Final answer:
In an LRC series circuit, the rms voltage across the resistor, capacitor, and inductor can be calculated using the formula V = IR. Given the rms voltages across each component, we can use the phasor diagram and the pythagorean theorem to find the resultant voltage of the source. The rms voltage of the source in this case is found to be 50.0 V.
Step-by-step explanation:
In an LRC series circuit, the rms voltage across the resistor, capacitor, and inductor can be determined using the equation V = IR, where V is the voltage, I is the current, and R is the resistance. In this case, we are given the rms voltages across each component:
- Resistor: 30.0 V
- Capacitor: 90.0 V
- Inductor: 50.0 V
To find the rms voltage of the source, we can consider the phasor diagram:
- The resistor voltage, VR, is in phase with the current, so it can be taken as the reference.
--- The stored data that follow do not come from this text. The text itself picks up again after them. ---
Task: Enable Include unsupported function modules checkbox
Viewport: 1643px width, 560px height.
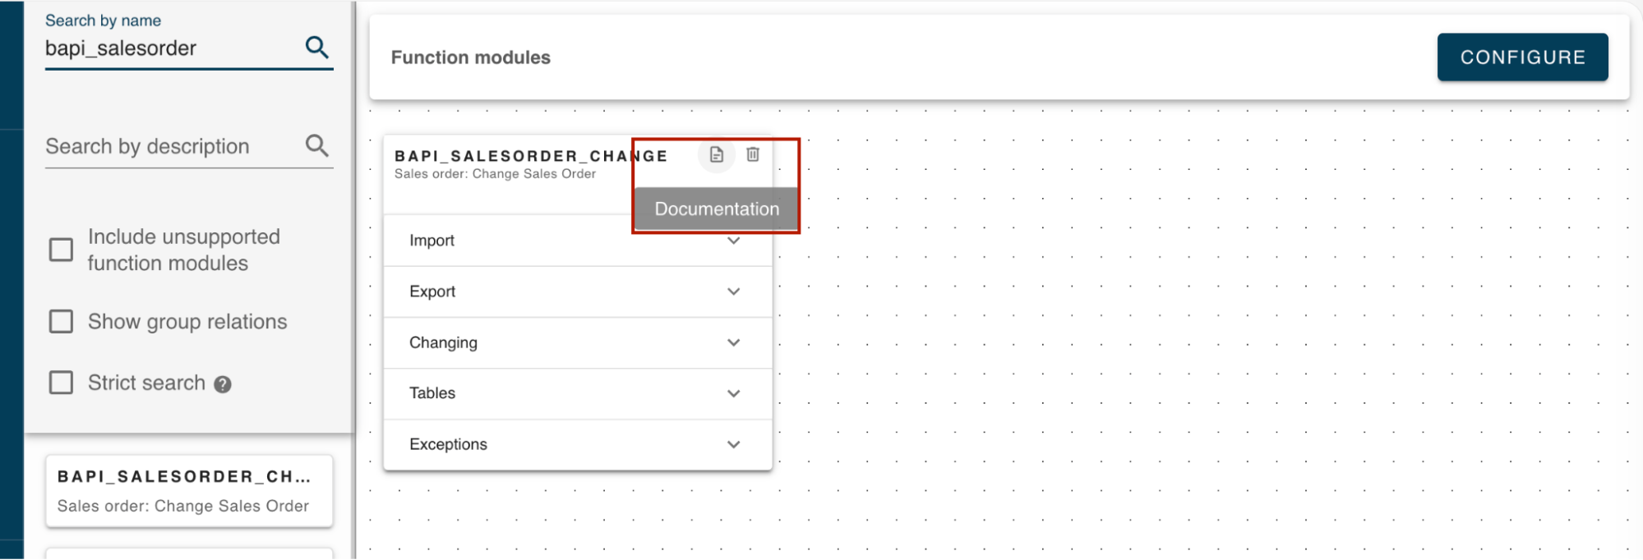Action: pyautogui.click(x=62, y=250)
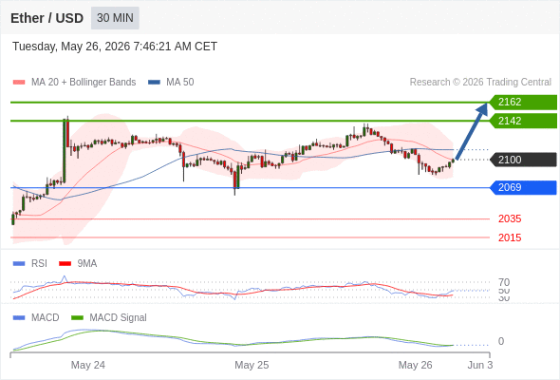The width and height of the screenshot is (560, 380).
Task: Click the 2100 current price tag
Action: [523, 160]
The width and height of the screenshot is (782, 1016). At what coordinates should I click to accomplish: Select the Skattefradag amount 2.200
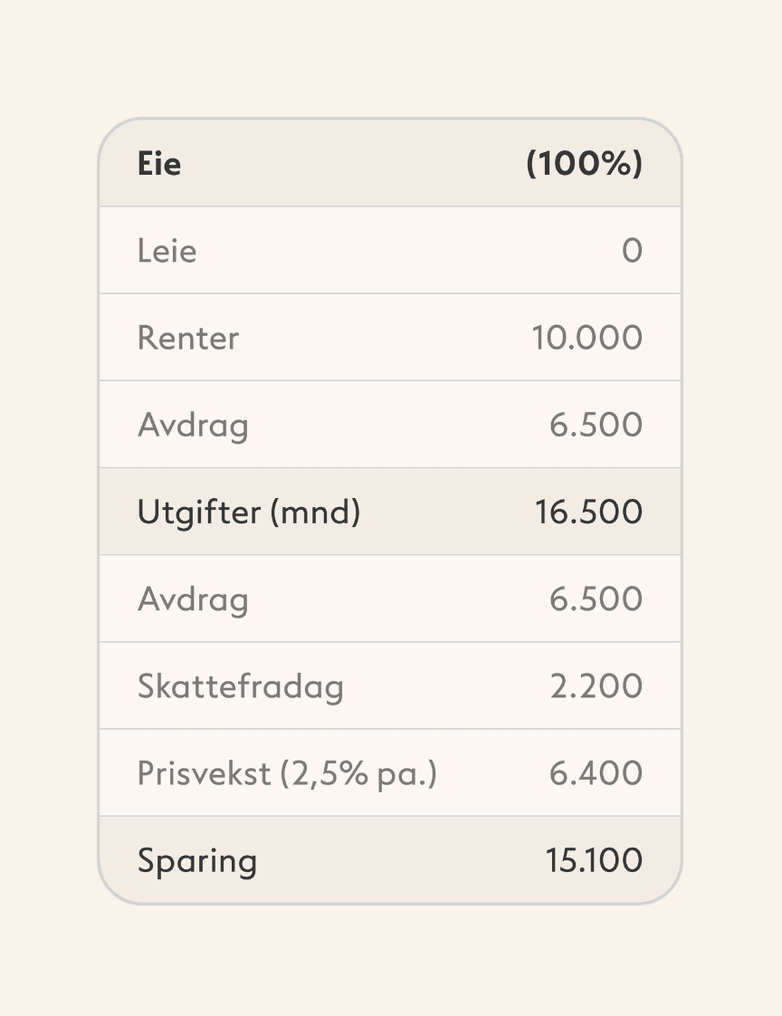point(596,685)

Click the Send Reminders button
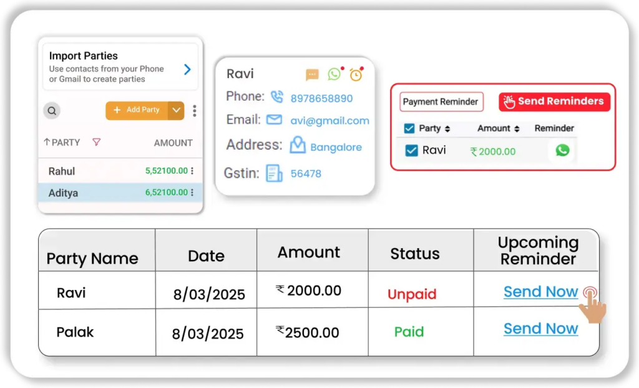pos(554,101)
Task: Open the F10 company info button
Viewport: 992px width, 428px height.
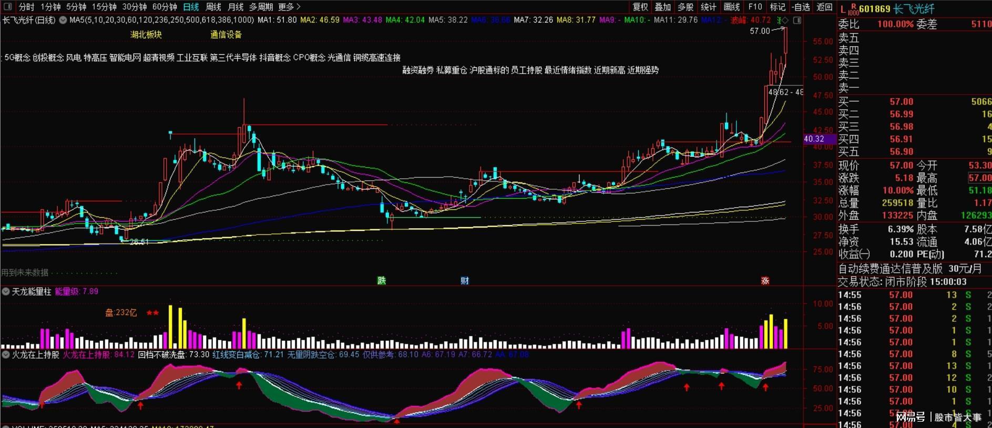Action: (x=755, y=7)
- The capacitor voltage, VC, leads the current by 90 degrees.
- The inductor voltage, VL, lags the current by 90 degrees.
Since the resistor voltage is in phase with the current, we can assume the current to be the same as the voltage, i.e., VR = IR = 30.0 V.
Using the pythagorean theorem, we can find the resultant voltage, VS, as:
VS^2 = VR^2 + (VC - VL)^2
VS = sqrt(VR^2 + (VC - VL)^2)
Plugging in the given values:
VS = sqrt((30.0 V)^2 + (90.0 V - 50.0 V)^2)
VS = sqrt(900 V^2 + 1600 V^2)
VS = sqrt(2500 V^2)
VS = 50.0 V
Therefore, the rms voltage of the source is 50.0 V.